Было все это или не было? Быть может, Алексею Николаевичу просто приснился прекрасный сон, от которого он очнулся? Или, напротив, из одного сна перешел к другому — сну пьяного турка?
6
В многочасовом и бессмысленном валянии на постели, постепенной и неуклонной утрате вкуса к работе, к женщинам, к жизни, в выборматывании нелепых, горячим инеем оседающих в мозгу строк —
Я проснулся сегодня тревожно, светло, незнакомо,
Словно вовсе не вор я в законе, а может быть, дочь замнаркома… —
Алексей Николаевич испытывал приступы острой мизантропии, стойко переходившей в человекобоязнь.

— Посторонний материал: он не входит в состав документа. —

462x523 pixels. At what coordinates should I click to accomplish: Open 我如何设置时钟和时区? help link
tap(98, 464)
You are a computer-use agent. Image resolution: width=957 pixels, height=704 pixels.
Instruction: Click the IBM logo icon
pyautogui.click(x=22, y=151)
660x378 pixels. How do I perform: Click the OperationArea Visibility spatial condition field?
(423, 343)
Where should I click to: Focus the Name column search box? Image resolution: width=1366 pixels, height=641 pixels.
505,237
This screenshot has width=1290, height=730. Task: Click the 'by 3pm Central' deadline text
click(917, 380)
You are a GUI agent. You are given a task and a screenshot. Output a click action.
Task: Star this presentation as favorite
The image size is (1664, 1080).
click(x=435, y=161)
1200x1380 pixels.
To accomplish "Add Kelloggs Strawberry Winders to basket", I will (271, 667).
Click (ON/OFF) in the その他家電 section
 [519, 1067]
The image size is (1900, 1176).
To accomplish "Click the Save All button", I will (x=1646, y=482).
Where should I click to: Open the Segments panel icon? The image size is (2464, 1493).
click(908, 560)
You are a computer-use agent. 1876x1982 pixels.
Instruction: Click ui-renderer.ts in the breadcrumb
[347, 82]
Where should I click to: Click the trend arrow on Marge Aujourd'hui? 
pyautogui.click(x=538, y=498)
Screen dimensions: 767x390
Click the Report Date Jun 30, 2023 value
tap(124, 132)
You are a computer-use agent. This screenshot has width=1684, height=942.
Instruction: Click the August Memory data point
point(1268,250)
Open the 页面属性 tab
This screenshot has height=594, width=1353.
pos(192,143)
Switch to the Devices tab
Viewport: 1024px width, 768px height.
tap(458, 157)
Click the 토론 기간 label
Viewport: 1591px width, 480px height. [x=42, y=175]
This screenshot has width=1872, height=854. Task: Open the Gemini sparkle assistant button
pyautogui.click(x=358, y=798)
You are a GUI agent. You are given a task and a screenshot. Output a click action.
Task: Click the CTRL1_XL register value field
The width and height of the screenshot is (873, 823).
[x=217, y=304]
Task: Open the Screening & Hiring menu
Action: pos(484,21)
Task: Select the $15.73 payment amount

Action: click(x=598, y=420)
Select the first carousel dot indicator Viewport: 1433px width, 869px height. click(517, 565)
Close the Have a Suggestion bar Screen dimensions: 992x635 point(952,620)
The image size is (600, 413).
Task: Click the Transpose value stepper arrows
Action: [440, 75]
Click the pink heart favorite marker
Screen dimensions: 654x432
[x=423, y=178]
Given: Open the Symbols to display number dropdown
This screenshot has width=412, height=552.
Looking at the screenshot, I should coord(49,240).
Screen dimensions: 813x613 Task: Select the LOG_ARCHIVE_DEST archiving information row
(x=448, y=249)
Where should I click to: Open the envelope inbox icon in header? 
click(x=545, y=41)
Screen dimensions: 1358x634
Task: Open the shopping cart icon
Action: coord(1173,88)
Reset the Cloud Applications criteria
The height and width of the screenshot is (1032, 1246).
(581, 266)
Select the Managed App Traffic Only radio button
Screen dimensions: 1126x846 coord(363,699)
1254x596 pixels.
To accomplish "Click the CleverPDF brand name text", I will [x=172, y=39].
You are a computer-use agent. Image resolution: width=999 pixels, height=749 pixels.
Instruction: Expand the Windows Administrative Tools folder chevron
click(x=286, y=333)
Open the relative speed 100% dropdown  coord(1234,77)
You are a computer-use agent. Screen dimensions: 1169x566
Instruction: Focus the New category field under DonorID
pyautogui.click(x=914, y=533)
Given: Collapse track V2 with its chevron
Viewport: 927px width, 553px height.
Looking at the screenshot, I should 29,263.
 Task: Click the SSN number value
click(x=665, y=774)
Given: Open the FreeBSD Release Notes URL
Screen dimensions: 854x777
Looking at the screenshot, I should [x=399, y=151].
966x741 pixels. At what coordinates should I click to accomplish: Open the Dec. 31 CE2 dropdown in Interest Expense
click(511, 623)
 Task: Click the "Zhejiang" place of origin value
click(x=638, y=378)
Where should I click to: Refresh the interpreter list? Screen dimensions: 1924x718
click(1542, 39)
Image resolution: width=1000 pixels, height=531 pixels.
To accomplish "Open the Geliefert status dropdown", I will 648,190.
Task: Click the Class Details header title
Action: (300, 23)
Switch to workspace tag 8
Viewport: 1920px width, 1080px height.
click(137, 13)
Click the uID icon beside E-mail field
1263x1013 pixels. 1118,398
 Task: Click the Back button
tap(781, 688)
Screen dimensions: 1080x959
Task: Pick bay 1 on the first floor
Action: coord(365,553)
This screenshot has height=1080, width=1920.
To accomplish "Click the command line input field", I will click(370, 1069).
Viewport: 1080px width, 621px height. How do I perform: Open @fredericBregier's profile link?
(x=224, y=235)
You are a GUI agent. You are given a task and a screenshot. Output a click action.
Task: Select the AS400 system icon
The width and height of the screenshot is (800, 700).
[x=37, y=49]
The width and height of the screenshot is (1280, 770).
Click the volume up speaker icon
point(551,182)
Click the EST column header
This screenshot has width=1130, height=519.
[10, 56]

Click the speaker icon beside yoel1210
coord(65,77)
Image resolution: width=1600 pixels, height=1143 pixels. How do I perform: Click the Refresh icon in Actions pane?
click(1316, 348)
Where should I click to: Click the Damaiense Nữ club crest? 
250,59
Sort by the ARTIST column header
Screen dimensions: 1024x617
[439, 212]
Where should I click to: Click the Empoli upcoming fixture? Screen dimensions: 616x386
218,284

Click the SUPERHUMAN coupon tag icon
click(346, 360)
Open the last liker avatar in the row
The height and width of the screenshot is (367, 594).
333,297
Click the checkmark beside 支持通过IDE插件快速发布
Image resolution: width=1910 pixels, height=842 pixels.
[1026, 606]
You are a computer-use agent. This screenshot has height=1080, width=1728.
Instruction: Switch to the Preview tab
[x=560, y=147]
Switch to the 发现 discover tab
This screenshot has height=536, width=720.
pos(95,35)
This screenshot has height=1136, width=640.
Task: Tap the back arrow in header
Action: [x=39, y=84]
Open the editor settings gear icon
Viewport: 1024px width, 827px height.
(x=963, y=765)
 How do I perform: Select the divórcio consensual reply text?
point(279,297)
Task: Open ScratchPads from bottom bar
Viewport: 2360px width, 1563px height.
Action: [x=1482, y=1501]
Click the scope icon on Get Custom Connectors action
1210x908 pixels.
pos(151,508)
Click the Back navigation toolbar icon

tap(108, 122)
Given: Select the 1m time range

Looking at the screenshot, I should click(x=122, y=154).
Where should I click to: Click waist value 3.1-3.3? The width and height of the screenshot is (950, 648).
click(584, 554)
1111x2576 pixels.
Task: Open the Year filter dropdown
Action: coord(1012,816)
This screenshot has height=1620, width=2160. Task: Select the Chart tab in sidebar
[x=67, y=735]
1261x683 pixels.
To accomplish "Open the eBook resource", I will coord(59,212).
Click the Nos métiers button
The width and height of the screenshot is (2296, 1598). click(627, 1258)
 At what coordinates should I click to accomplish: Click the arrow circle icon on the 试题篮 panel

Теперь, завидев, что в подъезд дома, где он был поселен, заходит кто-то, он выжидал, прогуливался, что-то независимо напевая вполголоса, даже если падал дождь или сек град, не желая оставаться ни с кем, пусть и на самое краткое время, в тесном пространстве лифта. Он отказывался от приглашений — на вечера, встречи, выступления, банкеты, — которые, хоть и гораздо реже, чем прежде, настигали его. Не один страх перед тем, что он «поедет», начнет затяжную выпивку, но и свежая боль от расспросов, охах и ахах, успокаивающих фальшивых слов приятелей и знакомых по той жизни останавливали его. Он предпочитал напиваться тихо, наедине с бутылкой, как с самым тактичным другом и несловоохотливым собеседником.
Алексей Николаевич еще пытался спасти себя молитвой, почасту раскрывал Евангелие, но с грустью постигал, что, понимая святую книгу умом, был не в силах принять ее сердцем, высохшим в легкомыслии и эгоизме. Видно, слишком поздно, когда уже заветрилась и отвердела душа.